| Sorry for the short response, I was on mobile. The part of 5.2.2 I was referring to is this: If some form of user authentication is part of the request, or if the response indicates that it should not be shared, then the response is only cacheable by a non-shared cache. This clearly indicates that returning different versions of the same resource on a per-user basis is valid REST architecture (and I was responding to the comment that Equal GET requests will often have different results based on the user doing them is very non-REST.). While it is only one phrase, it is the only phrase that deals with user authentication and matches the discussion very well. As such I think your comment about missing 99% of his thesis is incorrect - indeed, I think choosing the correct and relevant part is precisely what "getting the point" is about. I agree with your points about HTTPS, but that is orthogonal to the user authentication discussion in the sense that transport-layer is separate to the API design.
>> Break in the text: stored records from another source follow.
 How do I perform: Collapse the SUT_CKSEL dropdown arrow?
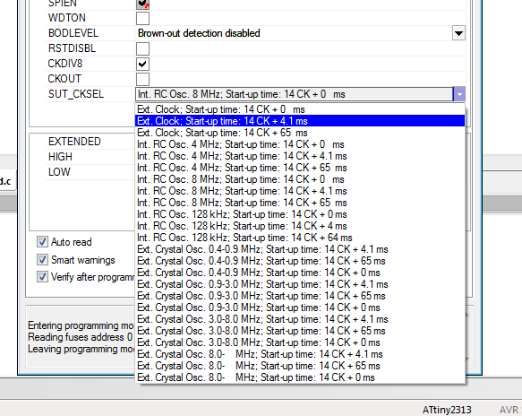[x=459, y=94]
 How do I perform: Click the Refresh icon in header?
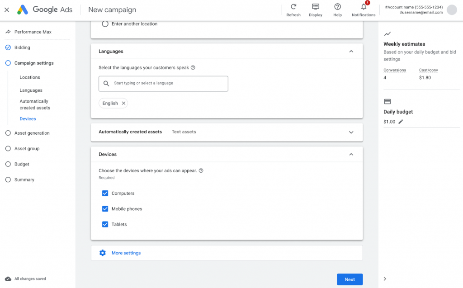pos(293,7)
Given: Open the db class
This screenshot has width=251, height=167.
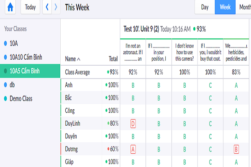Looking at the screenshot, I should coord(12,85).
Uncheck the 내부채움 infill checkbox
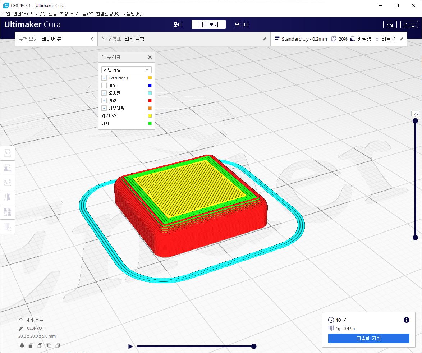Screen dimensions: 422x353 pos(104,108)
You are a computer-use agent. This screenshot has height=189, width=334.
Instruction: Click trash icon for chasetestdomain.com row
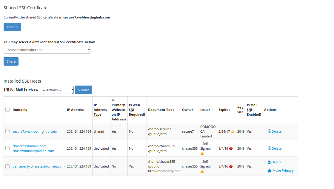(x=269, y=148)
However, I appreciate that your points about how the transport layer affects the assumptions around API design are correct, and that going to a HTTPS-only transport mechanism may have performance impacts in many cases (especially high-volume ones). |
All of REST's constraints are about encouraging cacheability and "visibility" to intermediaries. Intermediaries should in most cases be able to see which resource is being requested/returned, read the method, read the content-type and other headers.
All of this is not available during an HTTPS session. So "HTTP + a bit of HTTPs" is REST + a dose of realism.
But "HTTPs-only" is something else entirely.